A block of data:
================================

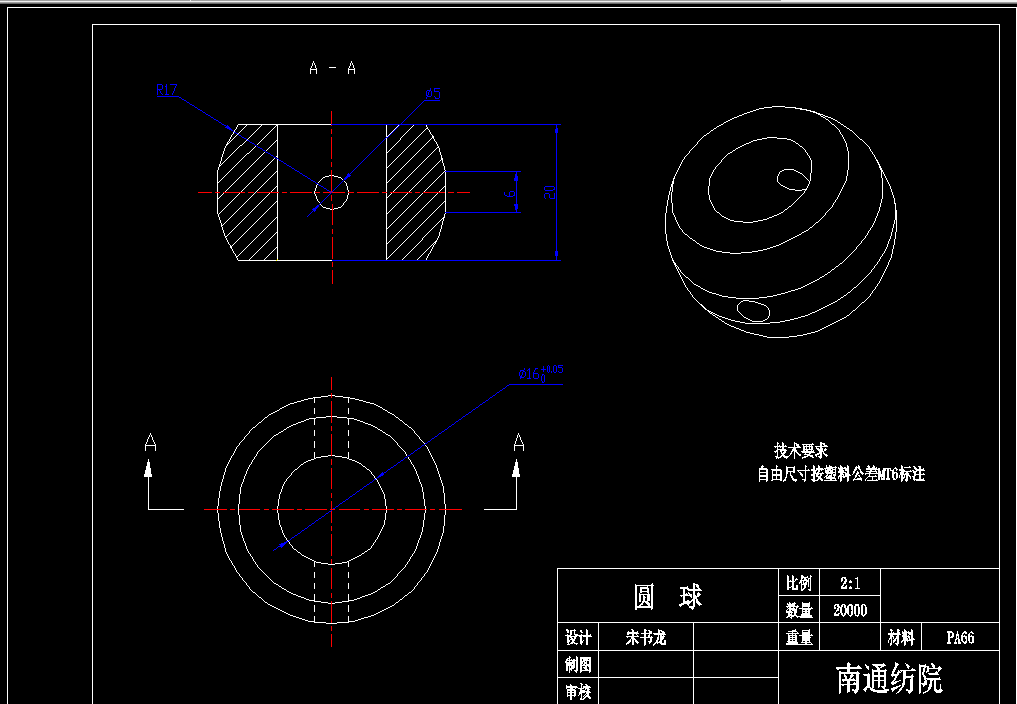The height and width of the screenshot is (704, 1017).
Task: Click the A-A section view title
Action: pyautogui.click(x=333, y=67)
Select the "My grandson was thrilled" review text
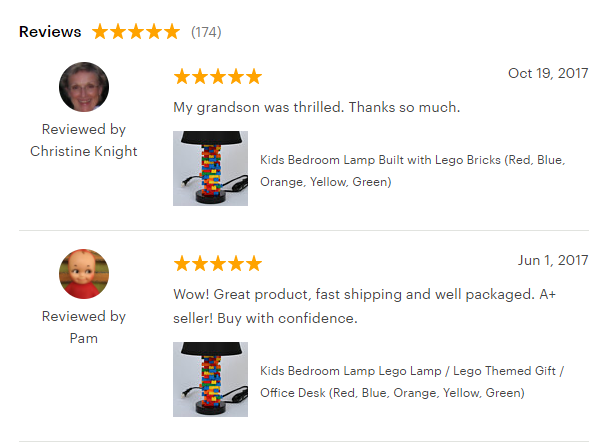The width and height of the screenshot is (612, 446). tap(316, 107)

================================

WHAT IS ASKED: Please rewrite all the rows above, replacing "review" with "comment" and keeping everything else unchanged, but omit the pictures.

THE ANSWER:
The height and width of the screenshot is (704, 1017).
Task: Click the A-A section view title
Action: pyautogui.click(x=333, y=67)
Select the "My grandson was thrilled" comment text
The width and height of the screenshot is (612, 446). tap(316, 107)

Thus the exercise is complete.